● YOUR GOAL
Reproduce the passage of the grain transportation excerpt that opens with the words containing "Latest USDA Projections" and closes with "year (MY), 2022/23.".

Latest USDA Projections Signal Lower Demand for Grain Transportation in MY 2022/23
On May 12, USDA released its May World Agricultural Supply and Demand Estimates report, which contains the agency’s most recent projections—the first update since February—for the next marketing year (MY), 2022/23.
If realized, projected MY 2022/23 soybean production would be a record 4.64 billion bushels. Even when combined with wheat production that is estimated to exceed MY 2021/22, total production of grain (corn, soybeans, and wheat) is projected to decrease 2 percent from MY 2021/22 to MY 2022/23.
Domestic use and exports are projected to slip for corn and wheat, but to increase for soybeans. Domestic use and exports of the three crops combined are predicted to decrease 2 percent and 1 percent, respectively, in MY 2022/23 from 2021/22.
Such declines would dampen the demand for grain transportation.
FMC Proposes Requiring Free Access to Carriers’ Tariff Information
A new notice of proposed rulemaking (NPRM) by the Federal Maritime Commission (FMC) seeks public comment, on or before June 9, on whether carriers should be required to post their tariffs online and allow access to this information, free of charge.

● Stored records
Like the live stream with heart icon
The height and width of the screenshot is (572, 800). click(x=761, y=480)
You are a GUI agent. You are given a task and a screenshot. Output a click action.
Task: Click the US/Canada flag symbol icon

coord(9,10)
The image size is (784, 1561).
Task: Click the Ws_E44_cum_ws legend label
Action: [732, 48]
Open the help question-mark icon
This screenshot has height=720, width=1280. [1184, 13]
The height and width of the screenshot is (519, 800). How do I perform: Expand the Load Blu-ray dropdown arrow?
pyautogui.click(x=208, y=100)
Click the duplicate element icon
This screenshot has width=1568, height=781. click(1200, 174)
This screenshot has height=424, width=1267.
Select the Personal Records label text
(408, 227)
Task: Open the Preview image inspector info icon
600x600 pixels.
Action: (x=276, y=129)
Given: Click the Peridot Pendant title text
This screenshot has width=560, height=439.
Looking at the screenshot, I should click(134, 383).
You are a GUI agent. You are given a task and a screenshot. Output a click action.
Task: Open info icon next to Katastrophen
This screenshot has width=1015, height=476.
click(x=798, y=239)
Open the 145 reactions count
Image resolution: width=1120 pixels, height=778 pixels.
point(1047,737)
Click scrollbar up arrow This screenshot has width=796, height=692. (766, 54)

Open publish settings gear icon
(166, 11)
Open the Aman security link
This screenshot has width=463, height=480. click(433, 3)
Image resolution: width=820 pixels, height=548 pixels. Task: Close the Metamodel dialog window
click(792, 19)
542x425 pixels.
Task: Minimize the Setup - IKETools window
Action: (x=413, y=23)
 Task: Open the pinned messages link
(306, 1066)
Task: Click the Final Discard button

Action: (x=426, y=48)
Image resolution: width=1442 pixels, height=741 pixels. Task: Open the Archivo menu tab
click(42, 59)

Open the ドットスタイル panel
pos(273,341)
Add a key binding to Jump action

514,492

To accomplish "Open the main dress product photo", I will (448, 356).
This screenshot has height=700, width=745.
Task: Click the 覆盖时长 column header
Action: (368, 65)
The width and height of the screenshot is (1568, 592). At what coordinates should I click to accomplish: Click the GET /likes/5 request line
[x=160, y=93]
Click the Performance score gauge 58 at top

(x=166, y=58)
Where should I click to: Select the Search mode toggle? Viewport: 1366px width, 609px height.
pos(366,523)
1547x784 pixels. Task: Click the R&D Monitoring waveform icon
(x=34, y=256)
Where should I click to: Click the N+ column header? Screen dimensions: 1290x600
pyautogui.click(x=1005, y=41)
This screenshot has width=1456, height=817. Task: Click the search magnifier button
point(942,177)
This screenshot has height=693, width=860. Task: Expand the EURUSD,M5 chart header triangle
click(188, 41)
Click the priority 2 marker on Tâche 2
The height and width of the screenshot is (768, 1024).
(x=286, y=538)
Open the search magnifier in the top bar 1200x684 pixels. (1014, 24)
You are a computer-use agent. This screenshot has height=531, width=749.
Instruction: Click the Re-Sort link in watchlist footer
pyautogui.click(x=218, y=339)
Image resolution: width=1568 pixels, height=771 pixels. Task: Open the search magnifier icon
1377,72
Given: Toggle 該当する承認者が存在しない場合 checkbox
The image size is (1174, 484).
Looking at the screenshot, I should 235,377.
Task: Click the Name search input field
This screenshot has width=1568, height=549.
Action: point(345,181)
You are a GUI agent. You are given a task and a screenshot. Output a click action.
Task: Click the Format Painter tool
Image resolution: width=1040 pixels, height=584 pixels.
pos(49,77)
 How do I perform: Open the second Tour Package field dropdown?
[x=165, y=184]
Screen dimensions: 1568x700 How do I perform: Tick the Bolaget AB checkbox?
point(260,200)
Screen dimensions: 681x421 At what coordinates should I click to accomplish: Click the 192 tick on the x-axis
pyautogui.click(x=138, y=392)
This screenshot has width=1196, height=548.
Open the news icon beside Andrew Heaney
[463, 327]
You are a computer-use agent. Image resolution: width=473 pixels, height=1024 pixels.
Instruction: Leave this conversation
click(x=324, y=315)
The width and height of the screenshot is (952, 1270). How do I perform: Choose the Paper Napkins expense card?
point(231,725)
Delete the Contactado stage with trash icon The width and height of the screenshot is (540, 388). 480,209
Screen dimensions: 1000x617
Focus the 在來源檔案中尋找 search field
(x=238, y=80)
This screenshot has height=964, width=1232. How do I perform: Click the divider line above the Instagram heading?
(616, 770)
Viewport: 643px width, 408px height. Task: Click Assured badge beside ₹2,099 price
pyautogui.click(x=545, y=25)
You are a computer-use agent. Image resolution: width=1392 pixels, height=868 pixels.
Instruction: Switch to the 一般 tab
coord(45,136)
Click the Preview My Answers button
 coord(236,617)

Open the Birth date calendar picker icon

● WRITTEN ANSWER
Latest USDA Projections Signal Lower Demand for Grain Transportation in MY 2022/23
On May 12, USDA released its May World Agricultural Supply and Demand Estimates report, which contains the agency’s most recent projections—the first update since February—for the next marketing year (MY), 2022/23.